Records supplied:
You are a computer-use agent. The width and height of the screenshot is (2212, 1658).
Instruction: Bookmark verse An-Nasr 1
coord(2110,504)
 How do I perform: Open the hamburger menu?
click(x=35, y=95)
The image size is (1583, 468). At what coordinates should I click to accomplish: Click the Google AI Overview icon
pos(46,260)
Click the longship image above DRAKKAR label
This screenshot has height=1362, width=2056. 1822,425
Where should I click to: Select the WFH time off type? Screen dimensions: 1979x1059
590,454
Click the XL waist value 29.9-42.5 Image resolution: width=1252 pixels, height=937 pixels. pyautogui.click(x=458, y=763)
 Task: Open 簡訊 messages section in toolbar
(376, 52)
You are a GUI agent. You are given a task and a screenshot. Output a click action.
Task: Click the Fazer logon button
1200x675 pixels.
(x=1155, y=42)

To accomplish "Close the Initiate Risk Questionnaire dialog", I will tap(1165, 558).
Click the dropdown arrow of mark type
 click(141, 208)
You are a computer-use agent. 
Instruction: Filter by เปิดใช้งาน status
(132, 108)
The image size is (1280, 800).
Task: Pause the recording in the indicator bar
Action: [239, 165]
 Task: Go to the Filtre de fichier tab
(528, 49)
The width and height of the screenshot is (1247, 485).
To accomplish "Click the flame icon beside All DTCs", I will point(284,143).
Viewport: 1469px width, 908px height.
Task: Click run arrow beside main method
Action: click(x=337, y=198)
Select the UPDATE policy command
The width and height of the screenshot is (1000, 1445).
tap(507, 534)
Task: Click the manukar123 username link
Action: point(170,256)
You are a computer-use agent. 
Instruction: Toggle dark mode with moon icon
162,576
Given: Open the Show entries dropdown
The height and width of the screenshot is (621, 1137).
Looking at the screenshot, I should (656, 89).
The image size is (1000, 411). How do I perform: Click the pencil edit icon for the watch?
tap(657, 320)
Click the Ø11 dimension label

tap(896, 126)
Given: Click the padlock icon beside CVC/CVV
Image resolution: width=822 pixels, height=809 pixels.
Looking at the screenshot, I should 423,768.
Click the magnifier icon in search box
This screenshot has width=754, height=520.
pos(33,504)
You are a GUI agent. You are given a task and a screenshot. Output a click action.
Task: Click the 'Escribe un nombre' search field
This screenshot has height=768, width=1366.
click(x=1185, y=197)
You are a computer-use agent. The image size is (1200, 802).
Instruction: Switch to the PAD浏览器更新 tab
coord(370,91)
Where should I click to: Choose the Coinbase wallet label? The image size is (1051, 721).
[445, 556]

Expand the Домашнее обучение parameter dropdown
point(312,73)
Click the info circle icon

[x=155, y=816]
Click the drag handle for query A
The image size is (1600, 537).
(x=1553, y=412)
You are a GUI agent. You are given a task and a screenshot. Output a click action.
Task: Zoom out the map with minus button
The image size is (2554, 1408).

Objective: Swap every "computer-use agent" in the items above for "desktop assistant", and reproduce the items with nothing else changed.

Reply to the exercise:
You are a desktop assistant. The width and height of the screenshot is (2212, 1658).
Instruction: Bookmark verse An-Nasr 1
coord(2110,504)
 How do I perform: Open the hamburger menu?
click(x=35, y=95)
The image size is (1583, 468). At what coordinates should I click to accomplish: Click the Google AI Overview icon
pos(46,260)
Click the longship image above DRAKKAR label
This screenshot has height=1362, width=2056. 1822,425
Where should I click to: Select the WFH time off type? Screen dimensions: 1979x1059
590,454
Click the XL waist value 29.9-42.5 Image resolution: width=1252 pixels, height=937 pixels. pyautogui.click(x=458, y=763)
 Task: Open 簡訊 messages section in toolbar
(376, 52)
You are a GUI agent. You are given a task and a screenshot. Output a click action.
Task: Click the Fazer logon button
1200x675 pixels.
(x=1155, y=42)

To accomplish "Close the Initiate Risk Questionnaire dialog", I will tap(1165, 558).
Click the dropdown arrow of mark type
 click(141, 208)
You are a desktop assistant. 
Instruction: Filter by เปิดใช้งาน status
(132, 108)
The image size is (1280, 800).
Task: Pause the recording in the indicator bar
Action: [239, 165]
 Task: Go to the Filtre de fichier tab
(528, 49)
The width and height of the screenshot is (1247, 485).
To accomplish "Click the flame icon beside All DTCs", I will point(284,143).
Viewport: 1469px width, 908px height.
Task: Click run arrow beside main method
Action: click(x=337, y=198)
Select the UPDATE policy command
The width and height of the screenshot is (1000, 1445).
tap(507, 534)
Task: Click the manukar123 username link
Action: point(170,256)
You are a desktop assistant. 
Instruction: Toggle dark mode with moon icon
162,576
Given: Open the Show entries dropdown
The height and width of the screenshot is (621, 1137).
Looking at the screenshot, I should (656, 89).
The image size is (1000, 411). How do I perform: Click the pencil edit icon for the watch?
tap(657, 320)
Click the Ø11 dimension label

tap(896, 126)
Given: Click the padlock icon beside CVC/CVV
Image resolution: width=822 pixels, height=809 pixels.
Looking at the screenshot, I should 423,768.
Click the magnifier icon in search box
This screenshot has width=754, height=520.
pos(33,504)
You are a GUI agent. You are given a task and a screenshot. Output a click action.
Task: Click the 'Escribe un nombre' search field
This screenshot has height=768, width=1366.
click(x=1185, y=197)
You are a desktop assistant. The image size is (1200, 802).
Instruction: Switch to the PAD浏览器更新 tab
coord(370,91)
Where should I click to: Choose the Coinbase wallet label? The image size is (1051, 721).
[445, 556]

Expand the Домашнее обучение parameter dropdown
point(312,73)
Click the info circle icon

[x=155, y=816]
Click the drag handle for query A
The image size is (1600, 537).
(x=1553, y=412)
You are a GUI agent. You are given a task and a screenshot. Output a click action.
Task: Zoom out the map with minus button
The image size is (2554, 1408).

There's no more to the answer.